最後に生えてくる親知らずは現代人のお口の中のトラブルメーカー。
抜いたほうがよい場合もあります。
第三大臼歯は、大臼歯の一番奥に生えてくる歯です。
智歯または親知らずと呼ばれます。
「親知らず」とは、18歳を過ぎて24歳ぐらいまでに生えることが多いので、すでに親元を離れている頃で生えたことを親は知らない、という意味だといわれています。
他の臼歯に比べるとぐっと小さく、形は変異に富み、噛みあわせ面のデコボコが少なく噛みあわせにあまり関与していません。

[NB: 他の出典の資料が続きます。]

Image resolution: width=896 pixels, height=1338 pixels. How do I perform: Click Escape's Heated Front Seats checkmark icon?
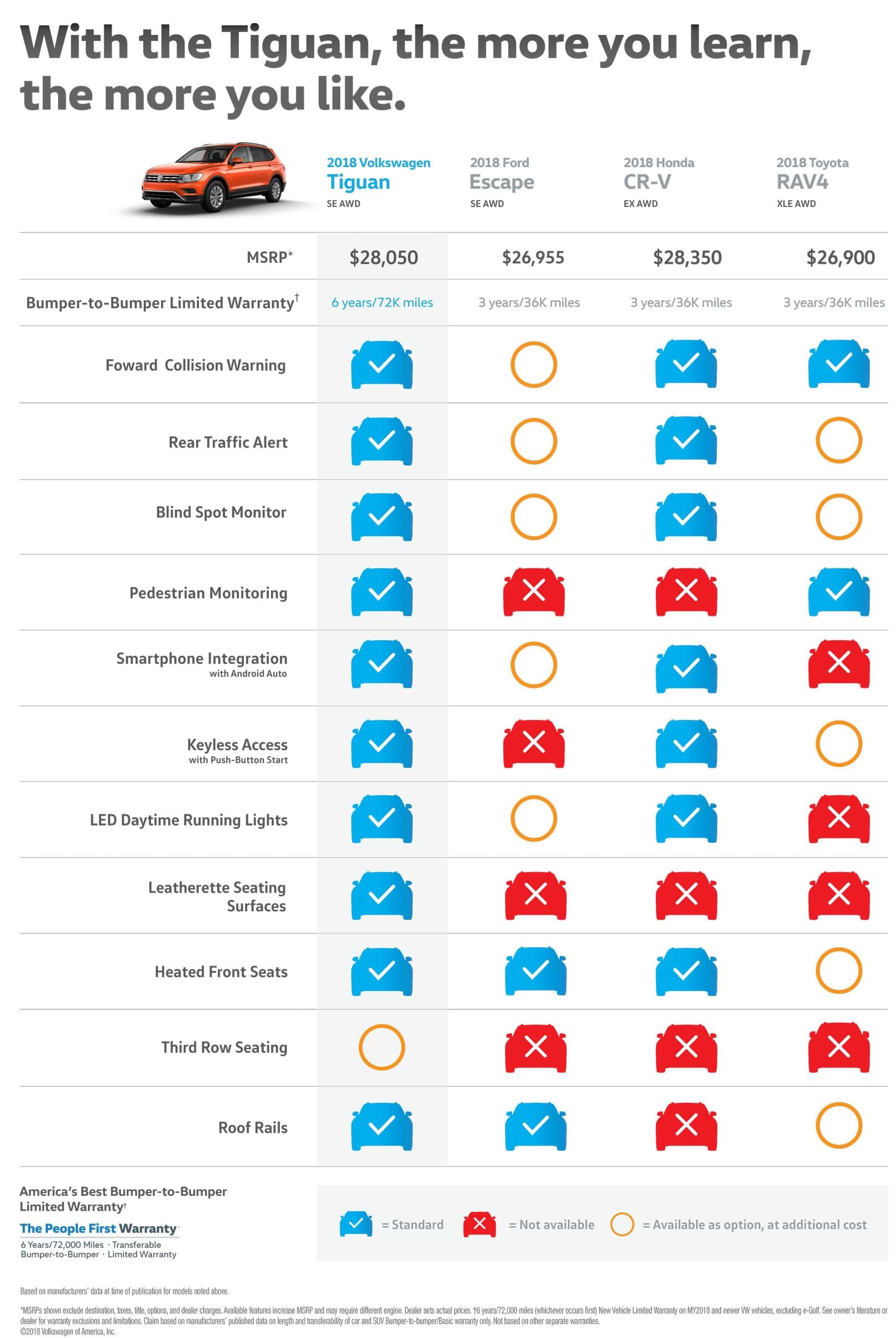coord(535,971)
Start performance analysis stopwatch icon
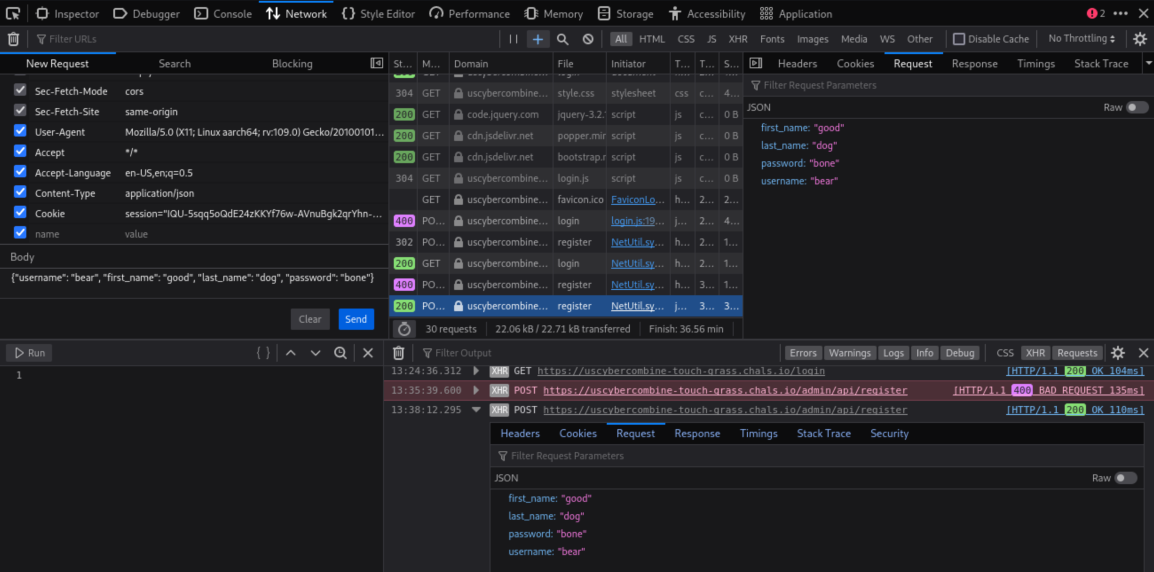The image size is (1154, 572). pos(404,329)
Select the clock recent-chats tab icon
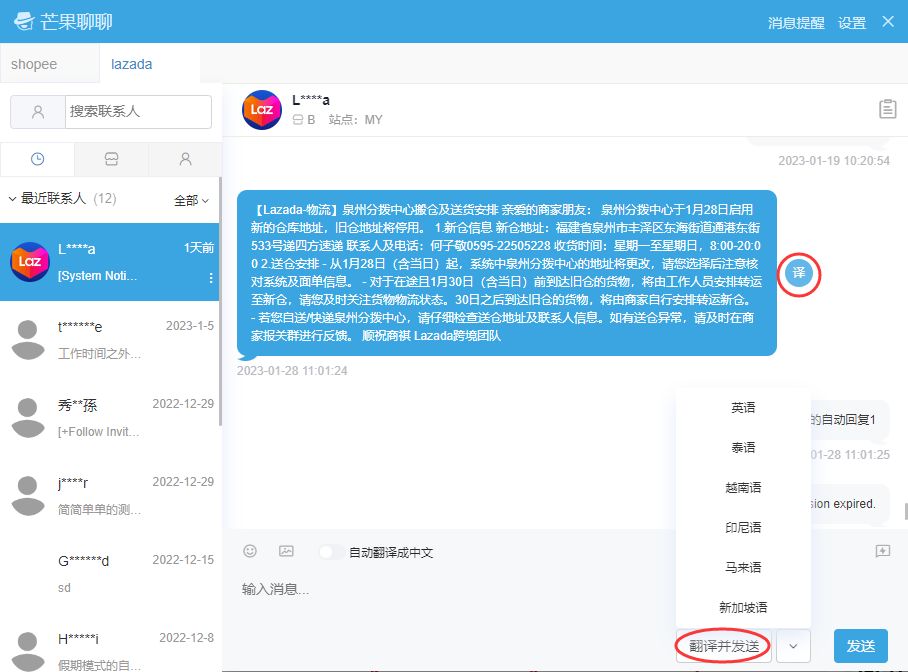This screenshot has width=908, height=672. 37,159
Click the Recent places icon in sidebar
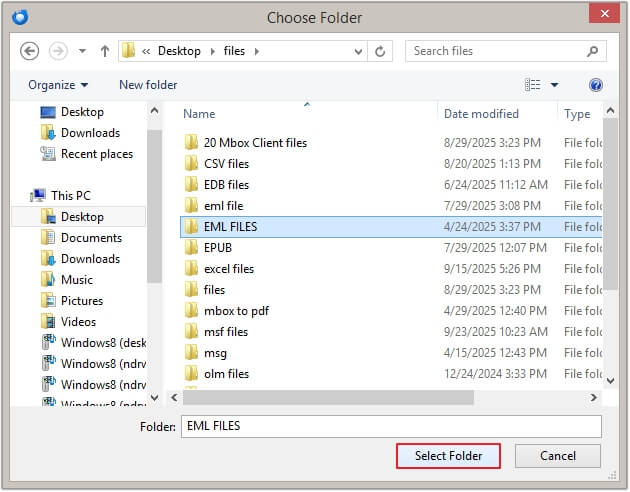630x492 pixels. coord(48,154)
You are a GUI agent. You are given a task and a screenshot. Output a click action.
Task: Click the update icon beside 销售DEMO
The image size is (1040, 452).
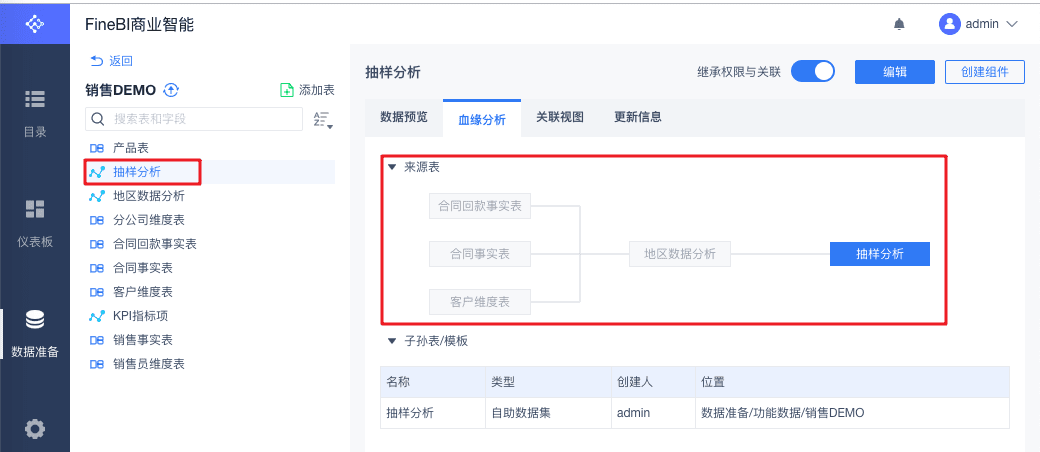[171, 90]
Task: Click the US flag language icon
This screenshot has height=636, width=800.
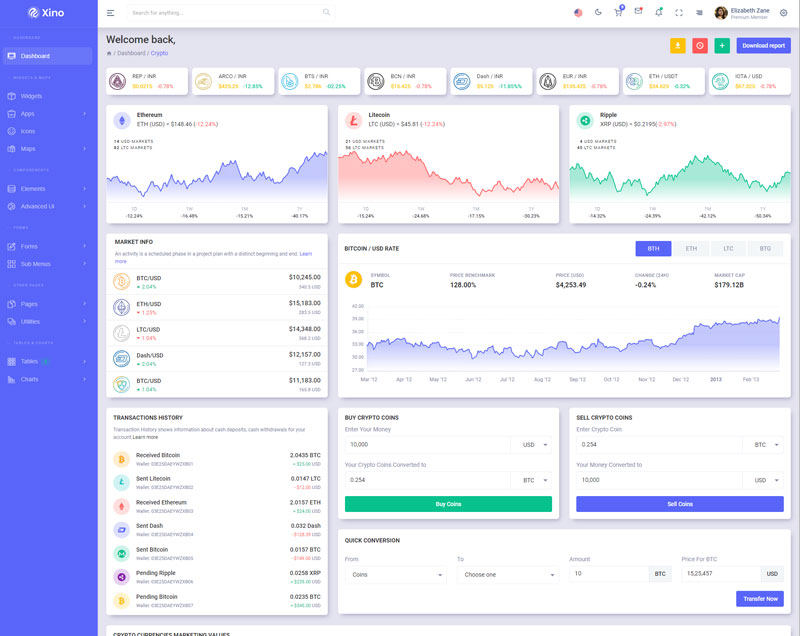Action: pos(578,13)
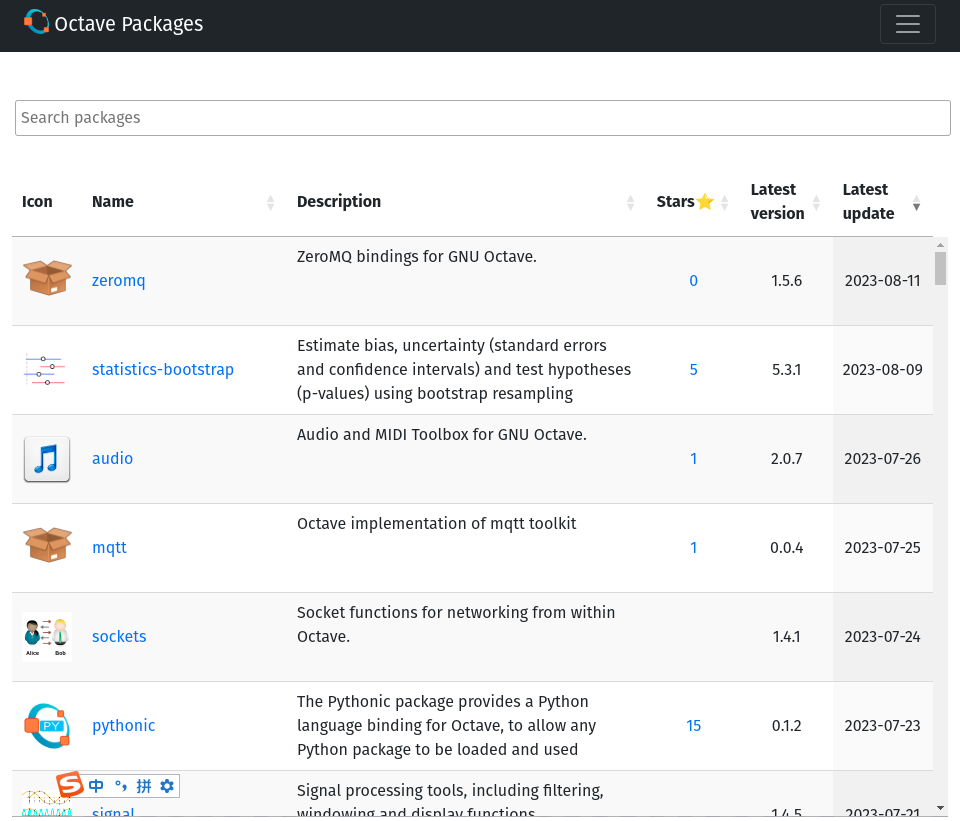The width and height of the screenshot is (960, 821).
Task: Click the sockets Alice and Bob icon
Action: (x=47, y=636)
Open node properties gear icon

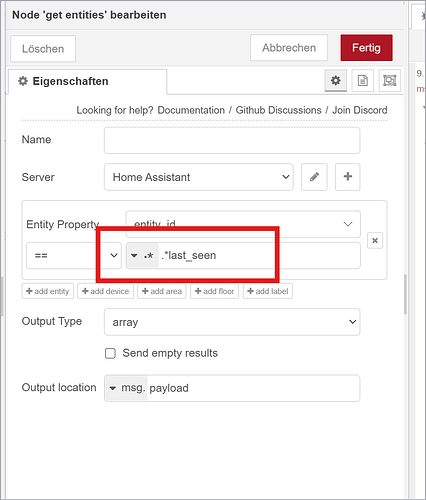tap(336, 80)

まったく生えない人も増えていますし、生えたとしても位置が違ったり、捻じれていたり、傾いていることが多いのです。
生える時期はまちまちで、個人差が大きいです。
現代の子供たちは、あごの成長が少なく、逆三角形の顔が多く見られます。
これは退行性進化と呼ばれ、食べ物の形や硬さ、種類などによりあごの成長が変化しているのです。
ファストフードに代表される軟食、噛み応えのある根菜類の摂取不足、小食などの食生活の変化のなか、よく噛んで食べ、あごがガッチリしていたかつての世代とは異なり、第三大臼歯が生える余地がありません。
いちばん最後に生えてくるため、先に生える歯に場所を奪われてしまうのです。
そのため、埋伏といって、あごの中に埋まっていて歯が生えてこない状態や、半埋伏といって少しだけ歯が見えていてもまっすぐ生えてこない状態が多く見られます。
こんなことに注意しましょう!
第三大臼歯はいちばん奥にあるため、もともと歯磨きが難しく汚れのたまりやすい歯です。
虫歯になりやすく、まして半埋伏の場合、歯ぐきに汚れのたまりやすい溝やくぼみができてしまうために、智歯周囲炎が起こりやすいなどの問題が発生します。
第三大臼歯は噛み合わせに関与することが少ない上、出っ張ったり、捻じれたり、傾いているために上あごの歯とぶつかって噛み合わせを悪くし、下あごがずれたり顎関節症を引き起こすことがあります。
このようなトラブルが現在起こっていたり、将来予想される場合、抜歯が必要なことがあります。
また第三代臼歯の生えること自体が、第二大臼歯や小臼歯、前歯などの歯を前に押して移動させ、歯並びを悪くすることがあります。
矯正をする前に第三代臼歯を抜くことがあるのはこのためです。
痛みがある、腫れている、口を開きにくい、顎関節症のようで気になるなどの症状がありましたら、お早めに歯科医院にご相談下さい。
歯を大切にして長く使い続けるには、予防がいちばんです。
かかりつけ歯科医を持ち、定期的に受診して、歯の生え変わりなど、年齢ごとに変化していくお口を継続的にチェックしてもらい、ケアのポイントについて指導を受けましょう。